* [LISTED RECORDS]:
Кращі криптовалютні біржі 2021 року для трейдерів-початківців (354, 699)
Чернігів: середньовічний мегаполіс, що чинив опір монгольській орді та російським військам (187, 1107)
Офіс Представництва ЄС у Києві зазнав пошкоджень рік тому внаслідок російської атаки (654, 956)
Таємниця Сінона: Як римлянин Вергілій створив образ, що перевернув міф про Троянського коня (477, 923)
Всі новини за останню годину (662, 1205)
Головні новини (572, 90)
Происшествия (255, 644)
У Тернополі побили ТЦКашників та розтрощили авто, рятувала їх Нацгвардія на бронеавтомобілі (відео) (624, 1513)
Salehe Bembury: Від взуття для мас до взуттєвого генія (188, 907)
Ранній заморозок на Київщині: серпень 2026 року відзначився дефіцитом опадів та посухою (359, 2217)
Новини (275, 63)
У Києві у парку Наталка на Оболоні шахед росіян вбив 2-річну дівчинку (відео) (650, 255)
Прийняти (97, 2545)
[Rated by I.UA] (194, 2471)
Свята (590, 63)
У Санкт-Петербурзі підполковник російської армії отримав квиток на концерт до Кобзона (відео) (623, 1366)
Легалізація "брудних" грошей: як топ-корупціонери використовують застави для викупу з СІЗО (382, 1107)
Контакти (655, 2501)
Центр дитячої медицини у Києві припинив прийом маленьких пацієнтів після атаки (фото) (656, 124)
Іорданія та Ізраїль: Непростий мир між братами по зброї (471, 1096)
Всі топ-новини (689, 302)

* [ACTION ITEM]: Copy exactly. The range runs from the line containing "У Києві у парку" through the last line of the data.

* [TASK ANSWER]:
У Києві у парку Наталка на Оболоні шахед росіян вбив 2-річну дівчинку (відео) (650, 255)
Прийняти (97, 2545)
[Rated by I.UA] (194, 2471)
Свята (590, 63)
У Санкт-Петербурзі підполковник російської армії отримав квиток на концерт до Кобзона (відео) (623, 1366)
Легалізація "брудних" грошей: як топ-корупціонери використовують застави для викупу з СІЗО (382, 1107)
Контакти (655, 2501)
Центр дитячої медицини у Києві припинив прийом маленьких пацієнтів після атаки (фото) (656, 124)
Іорданія та Ізраїль: Непростий мир між братами по зброї (471, 1096)
Всі топ-новини (689, 302)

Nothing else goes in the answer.